El funcionario explicó que, aunque existe preocupación por la volatilidad del mercado, el Gobierno se mantiene atento a la evolución de la situación y en comunicación con las empresas importadoras para garantizar el abastecimiento de productos en el país.
“Hay incertidumbre, es cierto, pero todavía no podemos predecir qué puede pasar. Sí existe cierta preocupación, pero tenemos que esperar”, expresó el ministro al ser cuestionado por periodistas.
Espaillat indicó que, por el momento, no se ha presentado una situación que obligue a tomar medidas extraordinarias, aunque aseguró que el Gobierno evaluará las acciones necesarias si el escenario internacional se complica.
“Cuando se presente el problema, entonces lo trataremos con el señor presidente. Hasta ahora no hemos llegado a ese punto esperando”, señaló.
El titular de Agricultura reiteró que el país dispone de reservas y que las autoridades mantienen conversaciones con los importadores para monitorear la disponibilidad de productos.
“Hay reservas suficientes. Estamos en conversación con los que importan y tenemos reservas. Vamos a esperar y las soluciones se tomarán en su momento”, afirmó.
Al referirse al tiempo que podrían durar dichas reservas, el ministro indicó que no cuenta con un dato exacto, debido a que los inventarios están distribuidos entre distintas empresas, por lo que sería necesario realizar un estudio para determinar el volumen total disponible.
Asimismo, señaló que el presidente Luis Abinader se mantiene atento a la evolución de la situación internacional y a sus posibles repercusiones para el país.

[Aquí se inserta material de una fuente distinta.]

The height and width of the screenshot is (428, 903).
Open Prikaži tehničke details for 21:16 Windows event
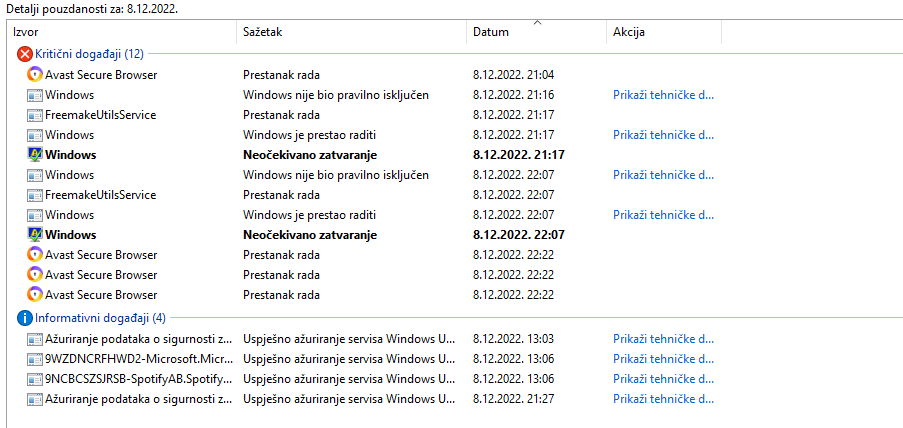(663, 94)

El conflicto en el Medio Oriente se ha intensificado en los últimos días con enfrentamientos que involucran a varios países de la región. Israel ha lanzado nuevas ofensivas contra objetivos vinculados a Irán y al grupo Hezbolá, mientras Teherán ha respondido con ataques contra posiciones israelíes y estadounidenses, aumentando el riesgo de una escalada mayor en la zona.

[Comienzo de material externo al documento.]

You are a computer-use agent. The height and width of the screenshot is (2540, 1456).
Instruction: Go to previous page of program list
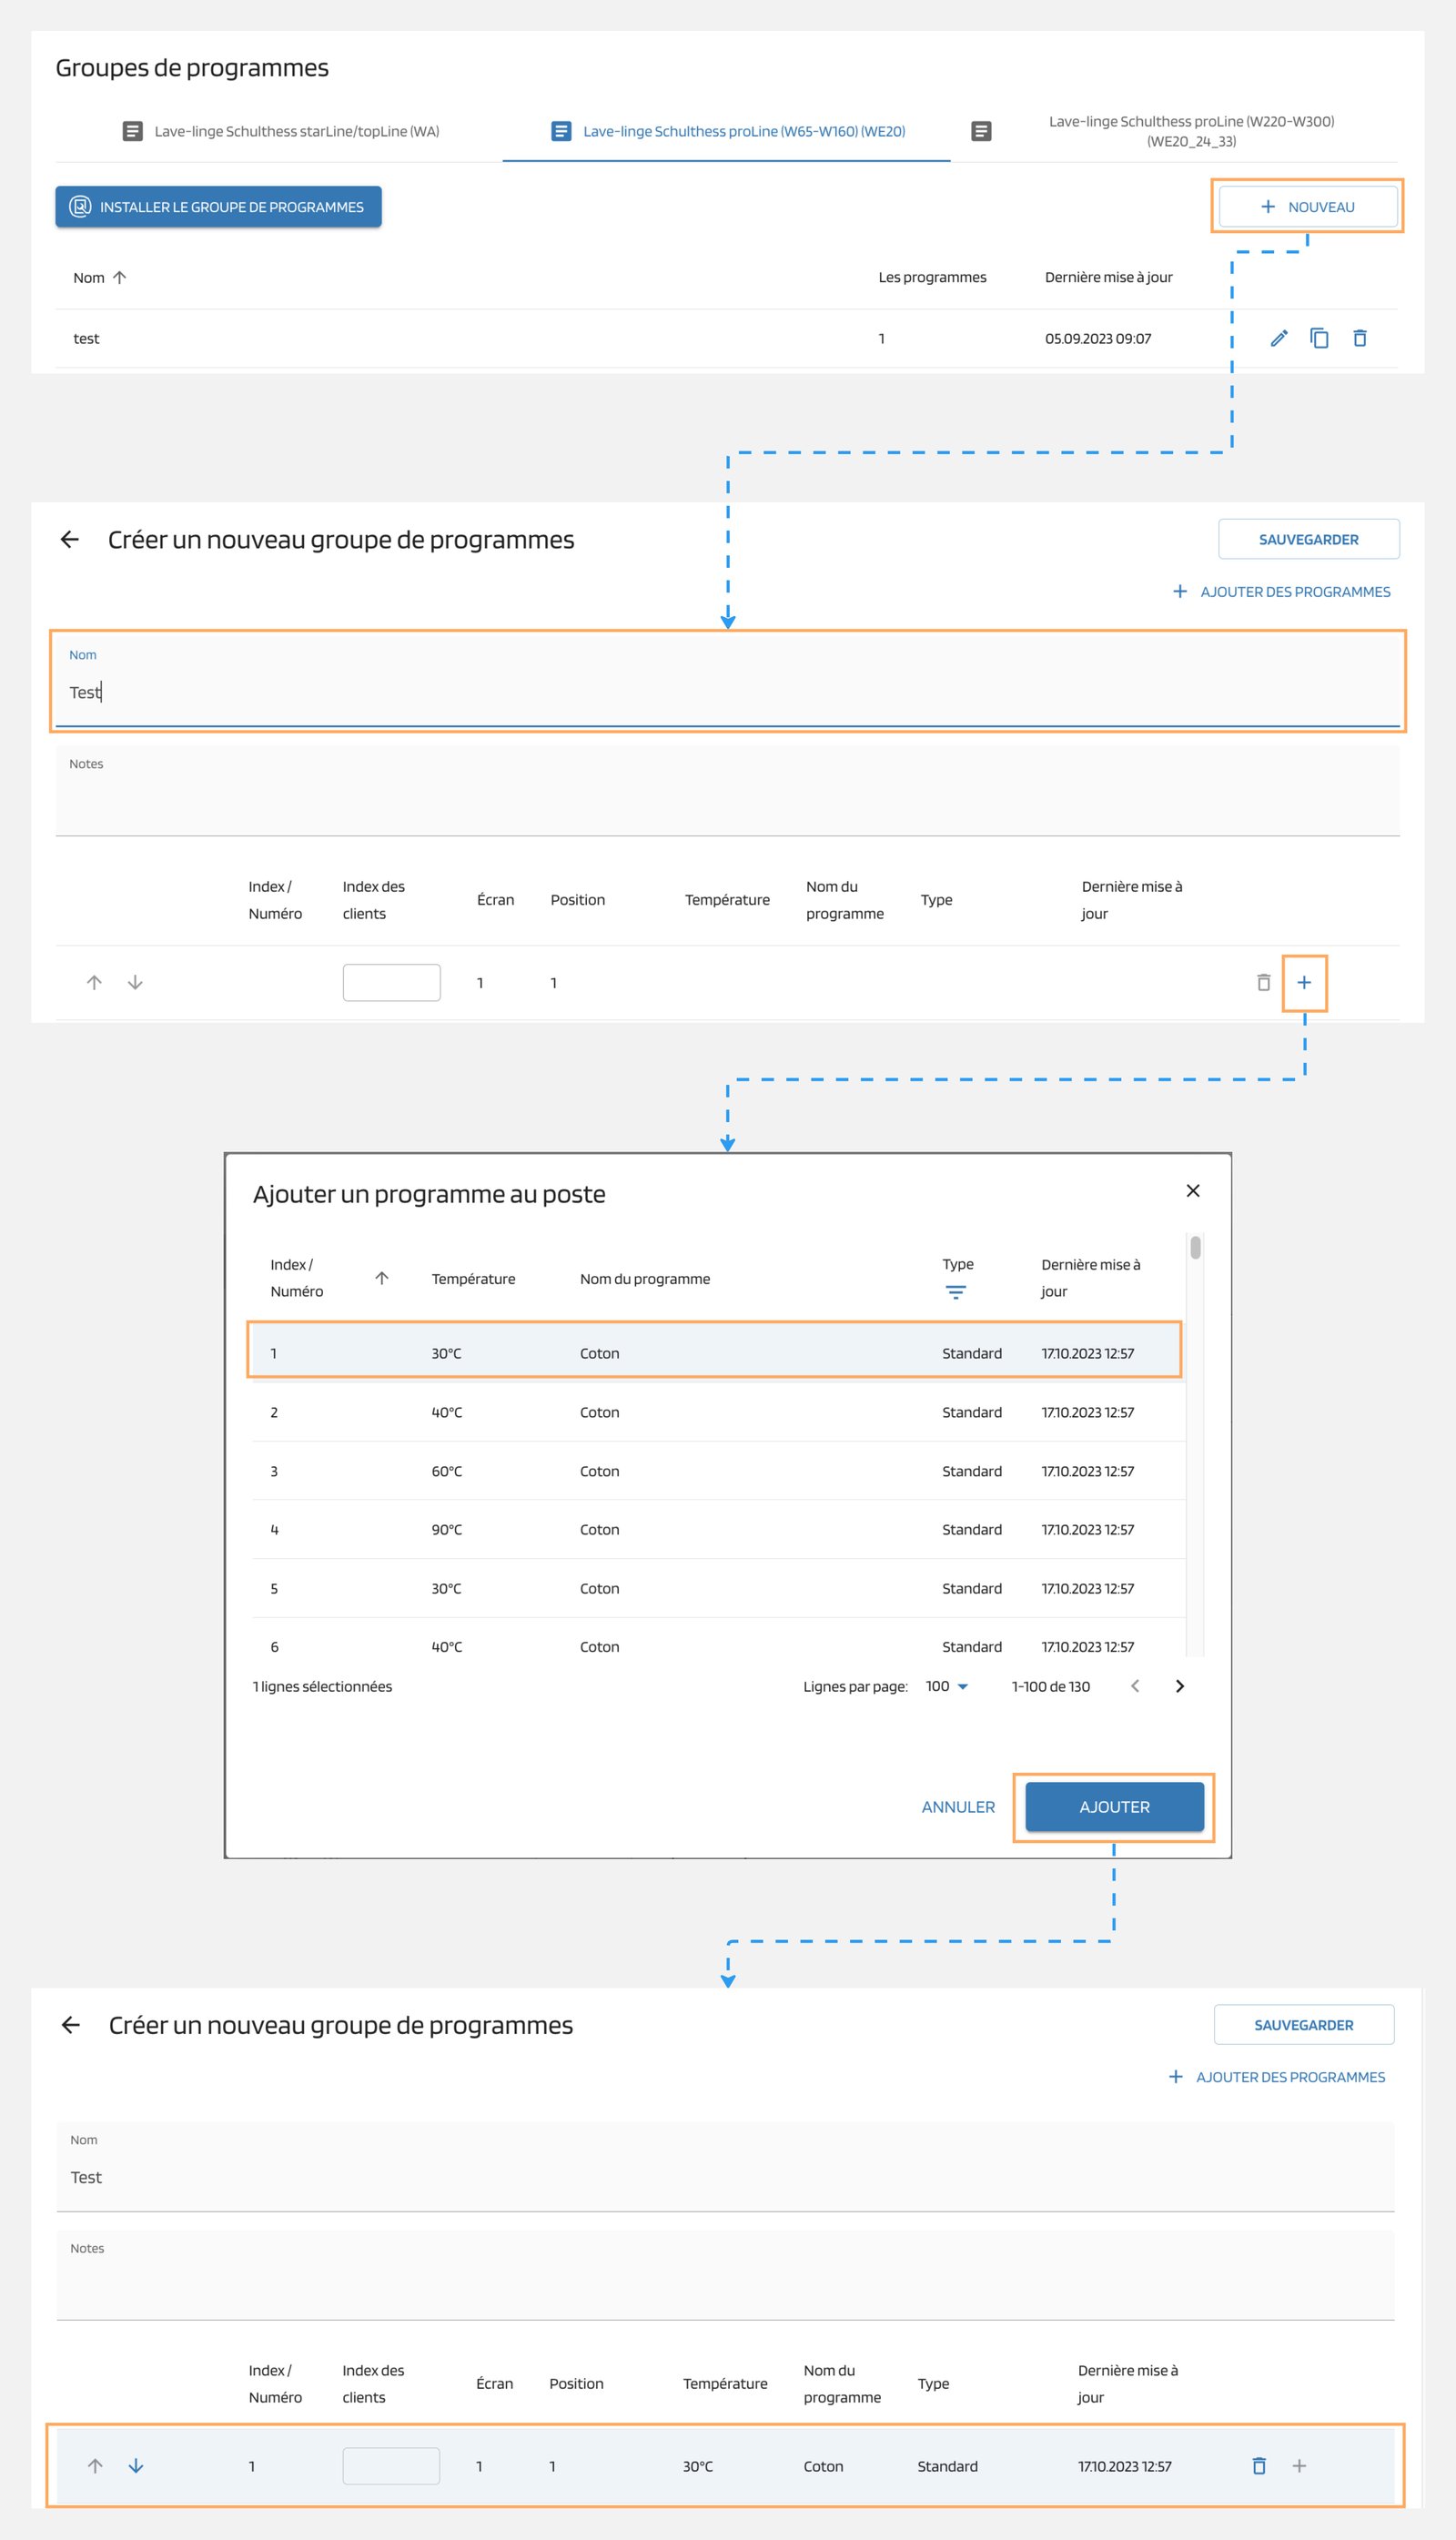(1135, 1686)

La tensión también se ha reflejado en otros países del área, con ataques e interceptaciones de misiles en distintos territorios y preocupaciones por la seguridad de rutas estratégicas como el estrecho de Ormuz, clave para el comercio mundial de petróleo. Analistas advierten que la prolongación del conflicto podría afectar los mercados internacionales y el suministro de energía y alimentos a nivel global.